# Differential Equations. Reduction of Order. Calc IV.

Gummy Bear

## Homework Statement

(x2+2y')y''+2xy'=0 with initial conditions of y(0)=1 and y'(0)=0

## Homework Equations

reduction of order, and exact equations..

## The Attempt at a Solution

let y'=p and y''=p'
Giving: (x2+2p)p'+2xp Let M=2xp and N=(x2+2p)
So, Mp=2x and Nx=2x Therefore, they are exact.
Let fx=2xp
so, f(x,p)=x2p+h(p)
fp=x2=h'(p)
comparing to fp=x2+2p we know h'(p)=2p so, h(p)=p2
so, c=p2+px2
Now, solve for p: using quadratic.
p=(-x2±√(x4+4c))/2
Substitute back for y'=p
y'=(1/2)(-x2±√(x4+4c)
y=?

This is where I'm not sure what to do.

I'm pretty sure I use the initial conditions, do I assume c=0 and take the integral of:
(1/2)(-x2±√(x4))

Homework Helper
Gold Member

## Homework Statement

(x2+2y')y''+2xy'=0 with initial conditions of y(0)=1 and y'(0)=0

## Homework Equations

reduction of order, and exact equations..

## The Attempt at a Solution

let y'=p and y''=p'
Giving: (x2+2p)p'+2xp Let M=2xp and N=(x2+2p)
So, Mp=2x and Nx=2x Therefore, they are exact.
Let fx=2xp
so, f(x,p)=x2p+h(p)
fp=x2=h'(p)
comparing to fp=x2+2p we know h'(p)=2p so, h(p)=p2
so, c=p2+px2

Right there you have ##y'^2+x^2y'=c##. If you use ##y'(0)=0## you get ##c=0## so your equation is ##y'^2+x^2y'=y'(y'+x^2)=0##. This tells you that either ##y'=0## or ##y'=-x^2##, both of which are easy to handle.

Gummy Bear
I'm confused, you're substituting back for p before solving for p?
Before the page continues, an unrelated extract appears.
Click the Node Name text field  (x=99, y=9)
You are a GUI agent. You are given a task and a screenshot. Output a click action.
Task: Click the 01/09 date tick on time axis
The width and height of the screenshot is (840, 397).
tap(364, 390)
Also, y'(0)≠0 y'(0)=1.

Does that mean my equation should be:
y'2+x2y'=1

And from there solve for y?

Homework Helper
Gold Member

## Homework Statement

(x2+2y')y''+2xy'=0 with initial conditions of y(0)=1 and y'(0)=0

Right there you have ##y'^2+x^2y'=c##. If you use ##y'(0)=0## you get ##c=0## so your equation is ##y'^2+x^2y'=y'(y'+x^2)=0##. This tells you that either ##y'=0## or ##y'=-x^2##, both of which are easy to handle.

I'm confused, you're substituting back for p before solving for p? Also, y'(0)≠0 y'(0)=1.
I have quoted your original boundary condition. ##p=y'## so I just put it in. It doesn't matter which you call it, but using ##y'## emphasizes that is what it is, and it makes it more natural when using the boundary conditions.

Does that mean my equation should be:
y'2+x2y'=1

No. You get 0 on the right side. It means either ##y'=0## or ##y'=-x^2##. Solve those, apply any boundary conditions and, if you aren't sure, check the solutions work.

Gummy Bear
Wow. I got it mixed up with the problem out of the book. It's been a long day. You're right..

So all I have to do is:

y=∫0dx=c

y=∫(-x2)dx=(-x3)/3+c

Thanks for helping me by the way.

Homework Helper
Gold Member
Wow. I got it mixed up with the problem out of the book. It's been a long day. You're right..

So all I have to do is:

y=∫0dx=c

y=∫(-x2)dx=(-x3)/3+c

Thanks for helping me by the way.

Use the boundary condition to evaluate c. A second order equation with two initial conditions won't have any arbitrary constants left. And you shouldn't use the same c for both constants.

Homework Helper
Gold Member
I should add here that this is a non-linear equation. You get two separate solutions. Nothing says that the sum of those two solutions is also a solution.

Gummy Bear
Oh, so now I say because y(0)=1 0/3+c2=1 so, c2=1?

Therefore, y=-x3/3+1

What do you mean don't use the same constant? Are you referring to y=∫0dx=c1?

What do I do with the y=∫0dx=c1 anyway?

Homework Helper
Gold Member
Oh, so now I say because y(0)=1 0/3+c2=1 so, c2=1?

Therefore, y=-x3/3+1

What do you mean don't use the same constant? Are you referring to y=∫0dx=c1?

What do I do with the y=∫0dx=c1 anyway?

You apply the boundary condition ##y(0)=1##. Remember you used ##y'(0)=0## to get the two separate solutions. Each of them satisfies ##y(0)=1##. So you have two different solutions to this problem. You should check that they both work.

Gummy Bear
Ya, I figured that out after asking. But how do I check that both -x3/3+1 and 1 work?